There are demographic differences in crash rates. For example, albeit youthfull people tend to have good reaction times, disproportionately more youthful masculine drivers feature in collisions, [Eighteen] with researchers observing that many exhibit behaviors and attitudes to risk that can place them in more hazardous situations than other road users. [16] This is reflected by actuaries when they set insurance rates for different age groups, partly based on their age, lovemaking, and choice of vehicle. Older drivers with slower reactions might be expected to be involved in more collisions, but this has not been the case as they tend to drive less and, evidently, more cautiously. [Nineteen] Attempts to impose traffic policies can be complicated by local circumstances and driver behavior. In one thousand nine hundred sixty nine Leeming warned that there is a balance to be struck when “improving” the safety of a road: [20]

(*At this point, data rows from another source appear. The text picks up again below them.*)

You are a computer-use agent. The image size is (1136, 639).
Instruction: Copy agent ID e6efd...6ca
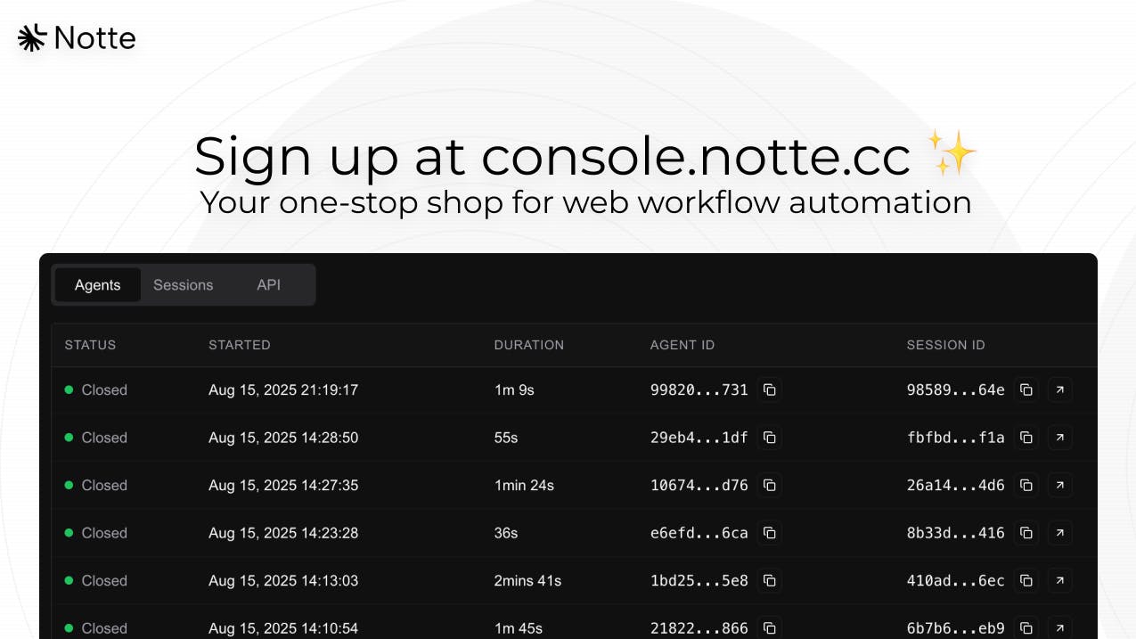pyautogui.click(x=770, y=533)
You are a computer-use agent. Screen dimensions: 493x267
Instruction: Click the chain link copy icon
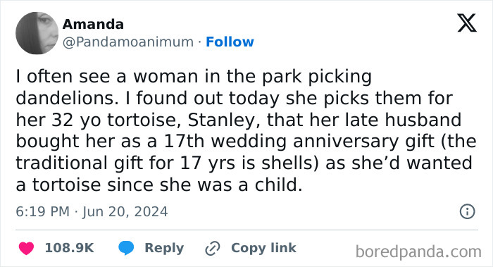(x=213, y=249)
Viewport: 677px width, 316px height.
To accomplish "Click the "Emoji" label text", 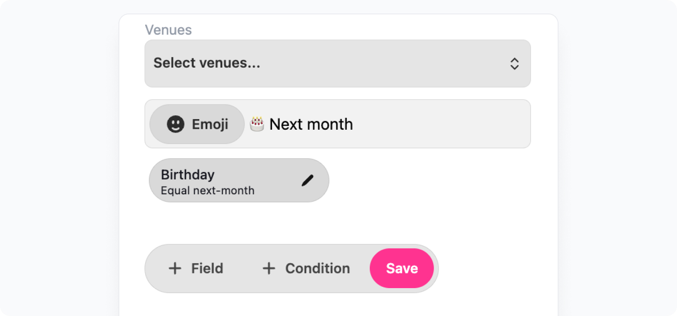I will tap(210, 124).
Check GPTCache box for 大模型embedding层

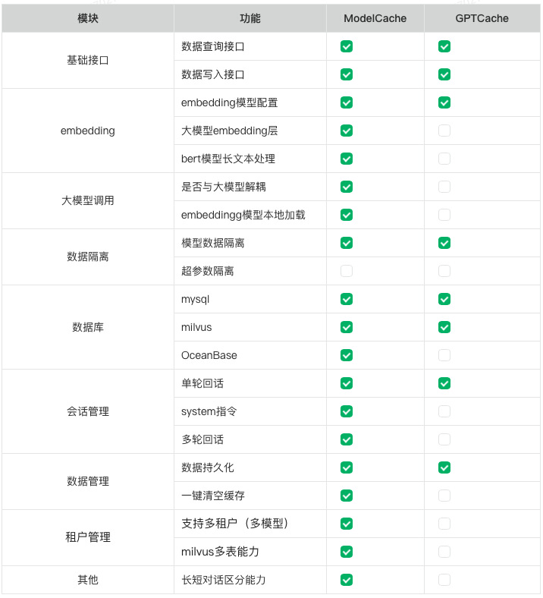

Conversely, a location that does not look dangerous may have a high crash frequency. This is, in part, because if drivers perceive a location as hazardous, they take more care. Collisions may be more likely to happen when hazardous road or traffic conditions are not evident at a glance, or where the conditions are too complicated for the limited human machine to perceive and react in the time and distance available. High incidence of crashes is not indicative of high injury risk. Crashes are common in areas of high vehicle congestion but fatal crashes occur disproportionately on rural roads at night when traffic is relatively light.

This phenomenon has been observed in risk compensation research, where the predicted reductions in collision rates have not occurred after legislative or technical switches. One investigate observed that the introduction of improved brakes resulted in more aggressive driving, [21] and another argued that compulsory seat belt laws have not been accompanied by a clearly attributed fall in overall fatalities. [22] Most claims of risk compensation offsetting the effects of vehicle regulation and belt use laws has been discredited by research using more refined data. [13]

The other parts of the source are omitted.